What to do:
1. In the ATV charging discussion, why does the voltage drop to about 12 volts once the regulator's red wire is connected to the battery?
2. Rewrite the ATV charging discussion starting at "I belive I've" and ending at "the same time???", changing "DC-CDI" to "battery-powered CDI" wherever it appears.

Extract to read:
------------------------------------------------------------------------

Performance CDI on chinese atv 250cc
#21
I just installed the new stator and voltage between the two yellow wires is about 20 at idle and goes over 40 at fast clip so I guess that's acceptable. The regulator is outputting 14.6 volts constant at idle and fast clip however when I connect the red wire to the battery, the voltage falls to 12.1 at idle and barely rises to 12.8 at fast clip... Correct me if I'm wrong but I believe it should rise to about 14 volts when the engine revs up, so Im guessing there is still something not working correctly, but, what could it be????
It is normal for a discharged battery to suck up all the current available from the charging circuitry and pull down the voltage - especially at idle where the stator output capacity is reduced anyway. When the battery charges up then the battery will stop drawing charging current and the voltage will rise.
I belive I've found the reason why my ATV is not charging the battery... The CDI on my ATV is a DC-CDI which means it runs on battery power. While the rectifier may be flowing sufficient battery charging power, the CDI on the other hand keeps draining it at the same time therefore ther is never sufficient volts going into the battery in order to charge it. The question is, is there a regulator/rectifier that can produce a larger amount of voltage to supply both the DC-CDI and charge the battery at the same time???
The stator is the limiting element in the charging system. To get higher electrical wattage from the quad you need a better designed stator.
I still think your battery is suspect.
Here is a better way to measure whether your charging system is working or not:
Remove the quad fuse. Set your meter to measure DC current on the 10 amp scale. Move the red lead if necessary to the 10 amp current jack on the meter. Insert the meter leads in place of the fuse so that all the current to and from the battery passes through the meter.
Start up the quad and turn on the headlights. Your stator cannot keep up at idle running the headlights and charging the battery, so you will be reading a net battery *discharge* current coming out of the battery. Rev up the engine slowly while watching the meter current. As the engine speed increases the stator puts out more power and the *discharge*current will drop. At some point as you keep increasing engine speed the *discharge* current will diminish to zero, reverse polarity, and start to increase. The *reversal in polarity* indicates that the charging circuitry is now supplying all the power needed to run the quad and headlights, and is now able to pump current backwards through the battery charging it up. The reversal in current polarity is key. If you have that your charging system is working. Then when you turn the headlights off you will see a big jump in charging current.
Note: All meters that measure current have internal fuses. These fuses are often blown when someone hooks up the meter in current mode incorrectly. Meters with blown fuses will still measure volts and ohms just fine. So if you read zero current, and you hooked the meter up correctly, then open up the meter and check the fuse(s). Usually there is one fuse for the low current scales and another one for the 10 amp scale.
#23
Wow!! And I thought I had everything figured out... Thanks a lot Lynn, I will follow all the instructions and report back my findings cause it makes perfect sense, just that I didn't think that a bad battery could keep the voltage from increasing when the engine reved up. I have no doubt that the battery is the source of the problem because I won't hold charge for long since I've charged it with my car and after a few days it's dead even if not used. I'll replace the battery with a new one to see what numbers reflect.

------------------------------------------------------------------------

Available data:

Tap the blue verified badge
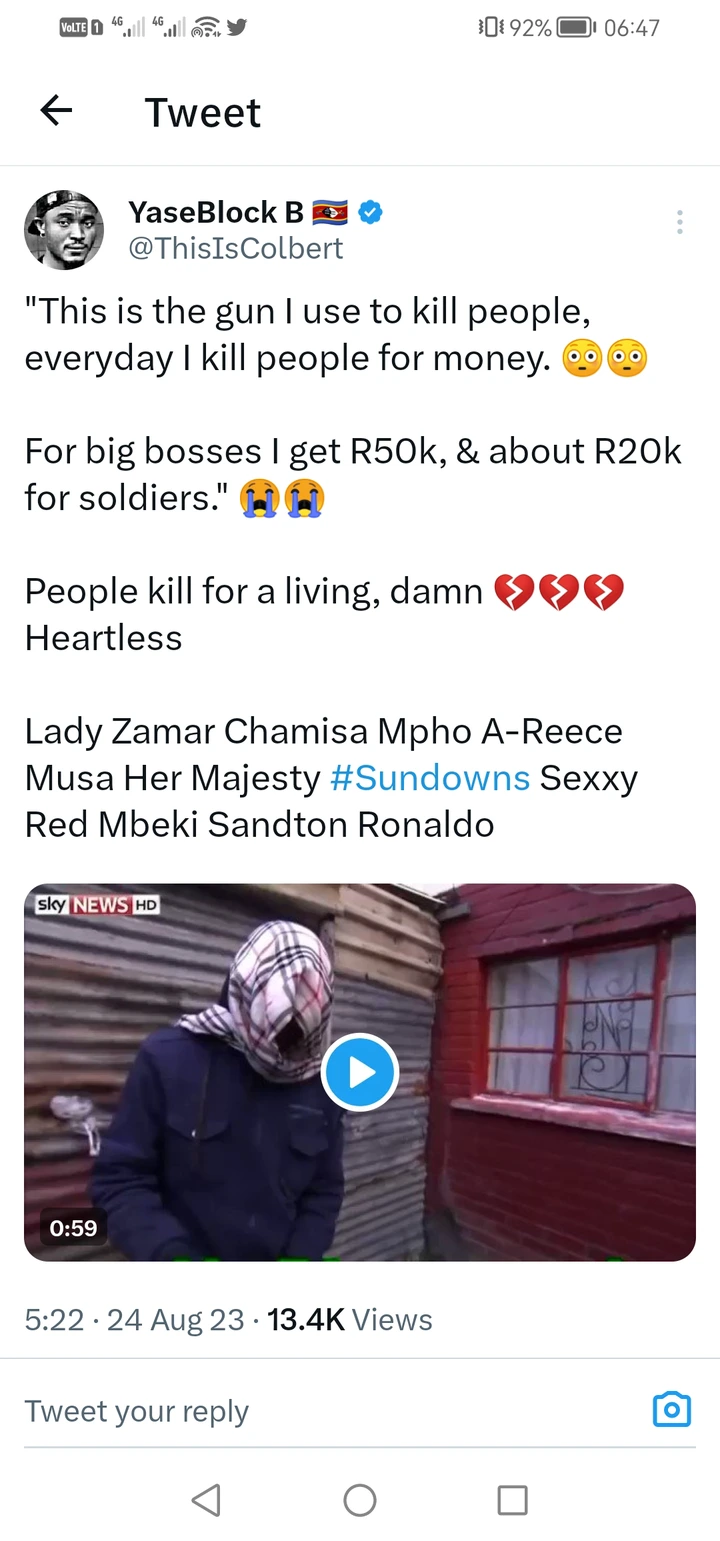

------------------------------------------------------------------------

Outputs by task:
1. A discharged battery draws all the current the charging circuitry can supply, which pulls the voltage down. This is especially true at idle, when the stator's output is already reduced. Once the battery charges up, it stops drawing charging current and the voltage rises.

2.
I belive I've found the reason why my ATV is not charging the battery... The CDI on my ATV is a battery-powered CDI which means it runs on battery power. While the rectifier may be flowing sufficient battery charging power, the CDI on the other hand keeps draining it at the same time therefore ther is never sufficient volts going into the battery in order to charge it. The question is, is there a regulator/rectifier that can produce a larger amount of voltage to supply both the battery-powered CDI and charge the battery at the same time???